遥か夢こうのデウス・エクス・マキナ

兎月あぎ

第九章 第三話 闘いの前日

純平がとある部屋の一室に入る。中には一人の青年がいた、年齢的にはそこまで純平と大差ないだろう。
「おぉ、もう来たのかどうぞ座ってくれ」
「それでは失礼して…では本日の話し合いはいいものにしましょうイブックさん」
微かに笑みを浮かべる純平と笑うイブックが対面するのであった。




「イゼ、グレネード!」
「了解!」
格納庫のハッチを開け後方を確認しながらスモークグレネードをマキナを使い投げる、後方には数体の機動兵器に反重力車。

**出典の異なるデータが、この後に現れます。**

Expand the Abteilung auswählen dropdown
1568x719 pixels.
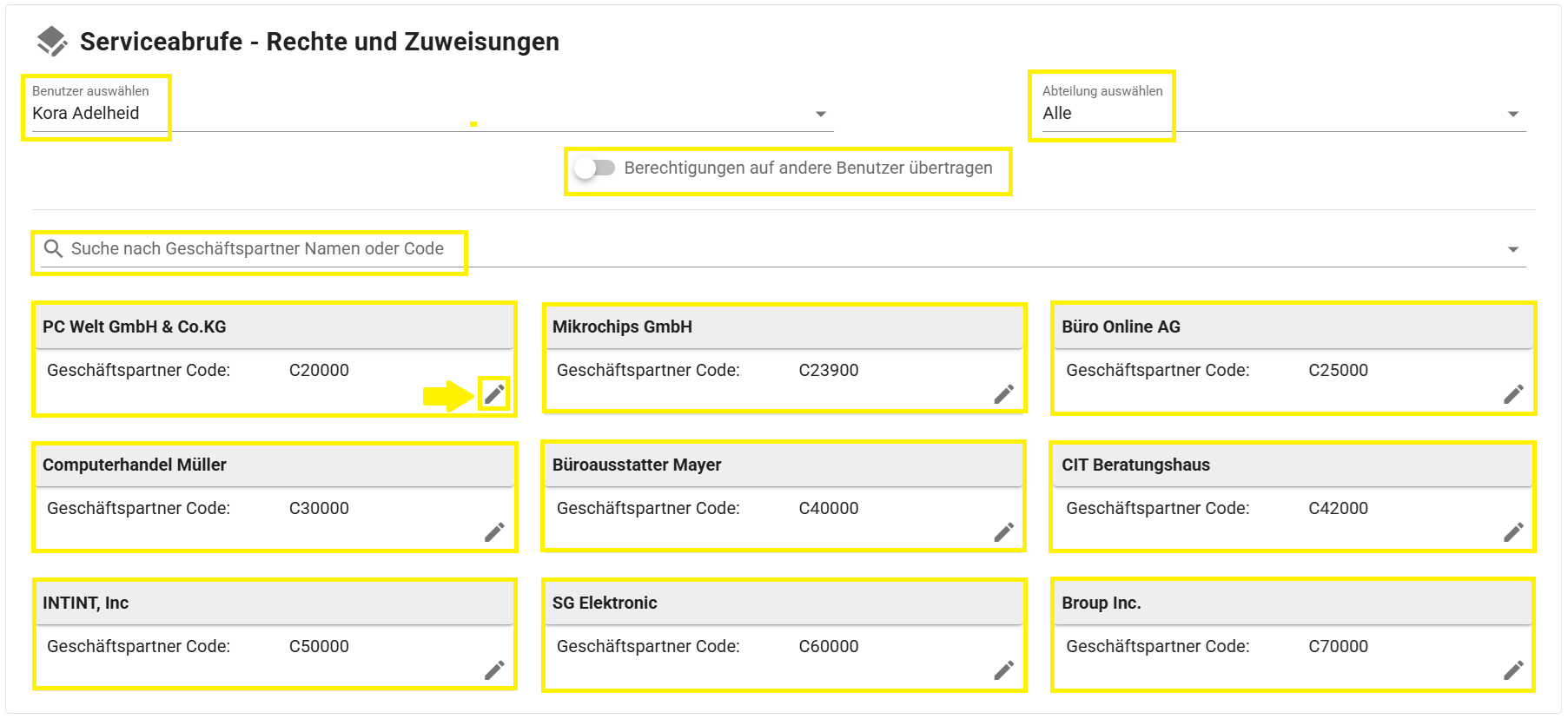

現在検問をスルーしようと別ルートを通っていたところ補足されてしまい全速力で逃げている途中だ。
「次、フラッシュ!」
「ほい!」
タイミングを見計らいフラッシュグレネードを投げる、マキナの顔をすぐさま引っ込め楓はゴーグルを装着する。焚かれたスモークの中から機動兵器が先に出てくる次の瞬間、フラッシュグレネードが炸裂。辺りを白い光が包み込み追手の機動兵器の足が止まる、煙の中から反重力車が出てくるも馬力はこちらのほうが上。ぐんぐんと追手を引き離し何とか逃げ切ることができるのであった。

「あーもう!失敗した!」
「しょうがないよ、楓も頑張ってるし。ね?」
楓をなだめるイゼ、何とか先ほどの追手から逃げきれ一旦獣道に入り休憩している。楓も長時間の運転の上検問を通る際には慎重にならざるを得なく精神的にも疲労する、ミスの一つや二つあってもおかしくないのだ。
「一旦ここで仮眠しよ?」
「ごめん…ふぅ、そうしよっか」
現在位置はユーラシア大陸と北アメリカ大陸を渡ってしばらくした場所、ユーラシア大陸最東端と北アメリカ大陸最西端をつなぐ一本の長い橋を渡らなければならずその際に橋の下を使って通過しようとしていたところを補足されたのだ。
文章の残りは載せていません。